_TEXT UNDER STUDY_:
^^^^
Male convicts had the chance to select a bride from the female factories by a system called 'convict courtship'. The male convicts came to the female factories to inspect the women, who had to line up for the occasion. If the male convict saw a woman that he liked, he made a motion at her to signal that he wanted to choose her. Most women accepted the offering. This process was often described as similar to the one in which slaves were selected.

The Reverend Samuel Marsden categorized the women convicts into being married or prostitutes. If a woman were to have a relationship out of wedlock, Marsden considered this whoredom. Many couples lived and cohabited together monogamously without being officially married, yet these women were recorded as being prostitutes. The women were scarred from being convicted and could not redeem their status because it differed so greatly from the British ideal of a woman, who was virtuous, polite and a woman of the family.
^^^^
_PROVIDED MATERIAL_:
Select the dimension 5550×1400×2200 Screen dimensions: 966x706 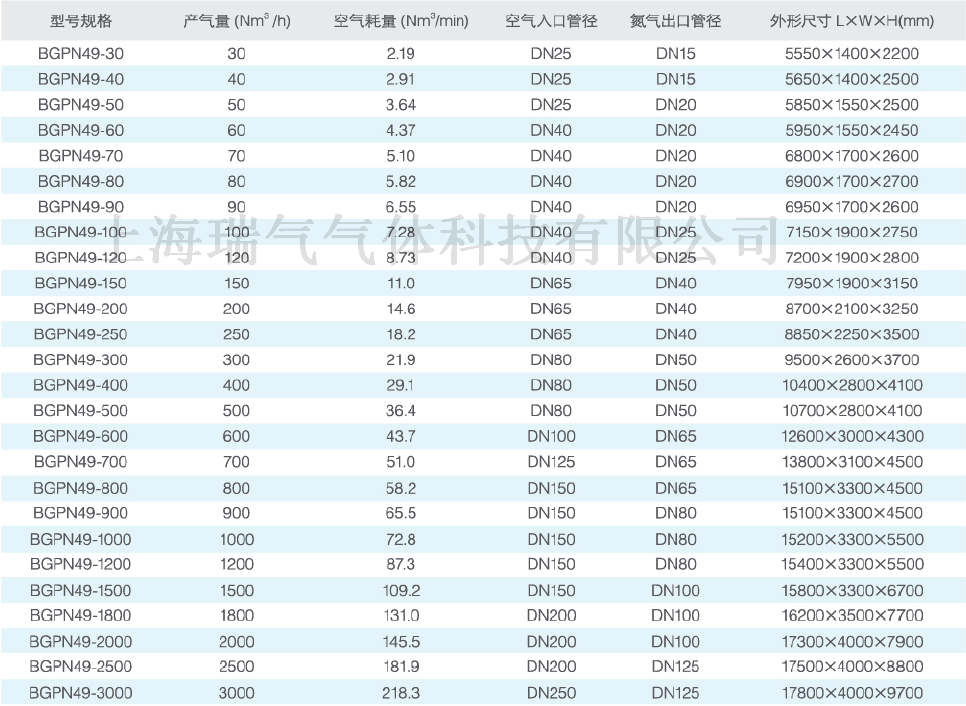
^^^^
_ACTIVITY LIST_:
**a.** Echo the text on convict women, starting with "The Reverend Samuel" and going on through "of the family.".
**b.** Decide whether each statement below agrees with the text on convict women. Answer yes or no, and quote the words from the text that settle it.
(i) Male convicts went to the female factories to inspect the women.
(ii) Most women turned down the offering.
(iii) Women who lived with a partner without being officially married were recorded as married.
**c.** Answer these questions from the text on convict women:
(i) What was the system for choosing a bride from the female factories called?
(ii) Into which two categories did the Reverend Samuel Marsden place the women convicts?
(iii) What three qualities made up the British ideal of a woman?

_EXPECTED RESULTS_:
**a.**
The Reverend Samuel Marsden categorized the women convicts into being married or prostitutes. If a woman were to have a relationship out of wedlock, Marsden considered this whoredom. Many couples lived and cohabited together monogamously without being officially married, yet these women were recorded as being prostitutes. The women were scarred from being convicted and could not redeem their status because it differed so greatly from the British ideal of a woman, who was virtuous, polite and a woman of the family.

**b.**
(i) Yes: "The male convicts came to the female factories to inspect the women, who had to line up for the occasion."
(ii) No: "Most women accepted the offering."
(iii) No: "these women were recorded as being prostitutes."

**c.**
(i) 'Convict courtship'
(ii) Married or prostitutes
(iii) Virtuous, polite and a woman of the family